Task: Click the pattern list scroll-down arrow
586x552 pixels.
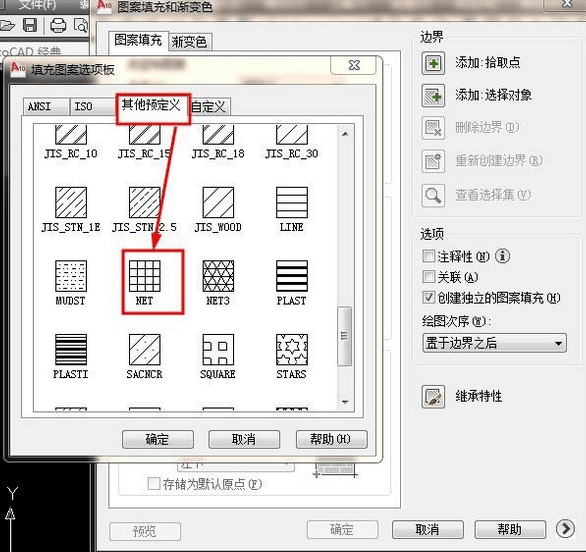Action: [345, 402]
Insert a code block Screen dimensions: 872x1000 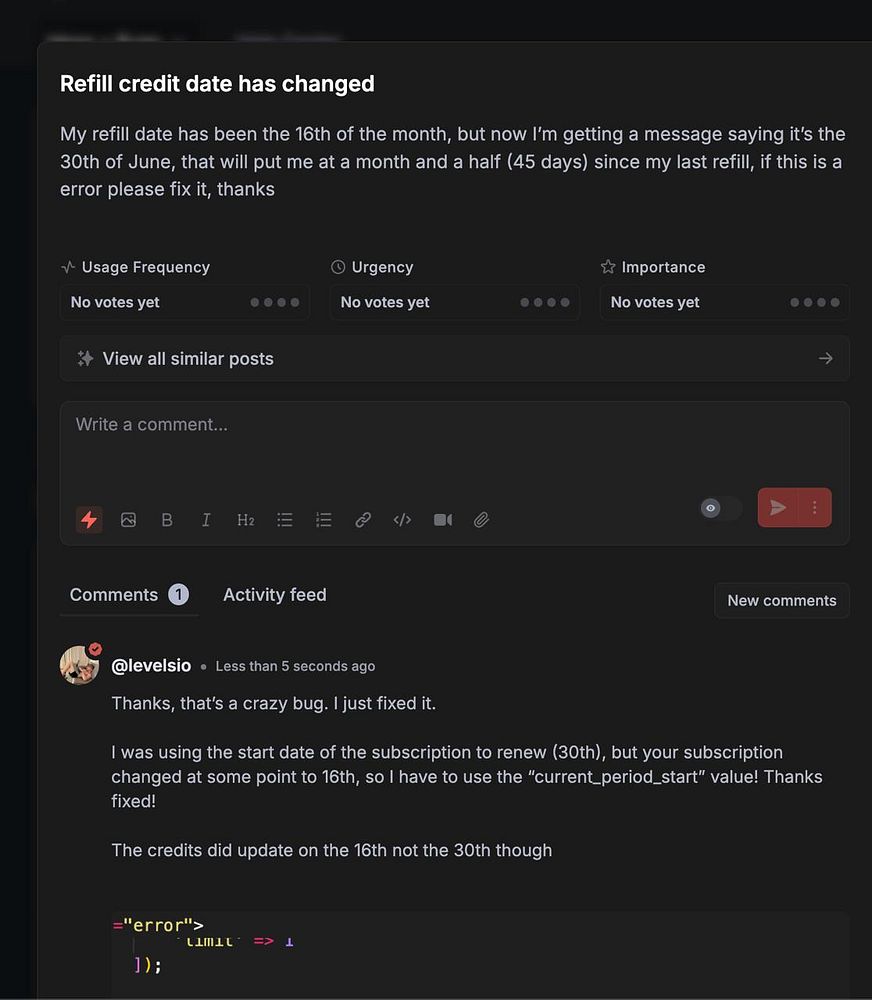tap(402, 520)
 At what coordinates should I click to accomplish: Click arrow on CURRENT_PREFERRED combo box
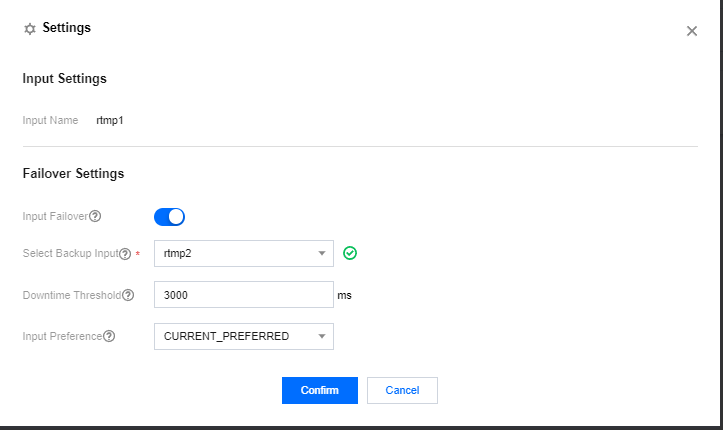tap(322, 336)
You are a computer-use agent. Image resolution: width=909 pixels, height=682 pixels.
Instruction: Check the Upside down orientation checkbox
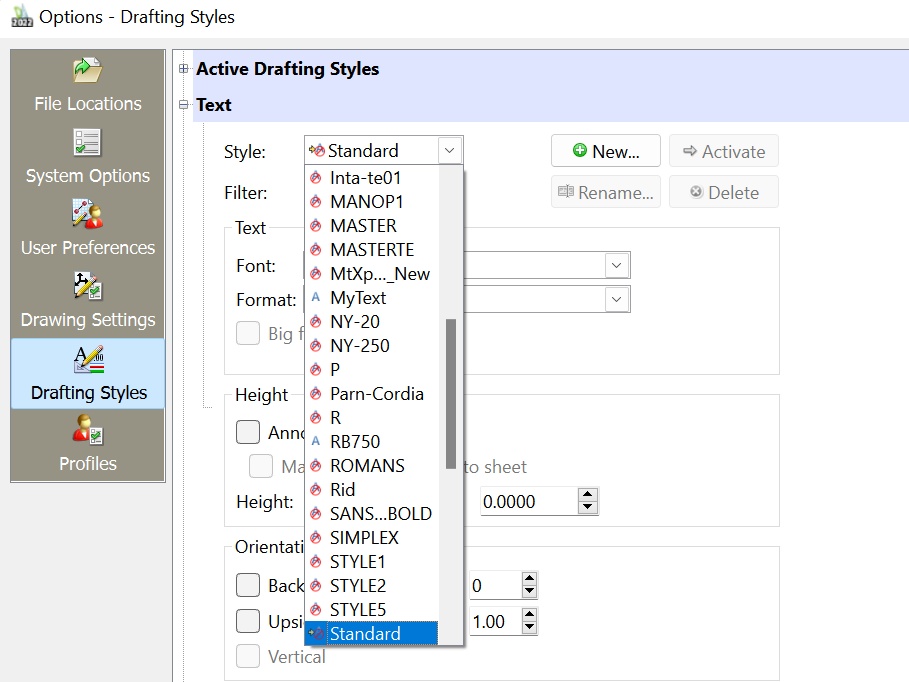[248, 621]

# # # # # # #

# Task description:
Quote only the lines that start at the line holding "You are a computer-use" and end at the last line of the entries, including both of those lines, and omit every picture.

# Exercise answer:
You are a computer-use agent. Image resolution: width=909 pixels, height=682 pixels.
Instruction: Check the Upside down orientation checkbox
[248, 621]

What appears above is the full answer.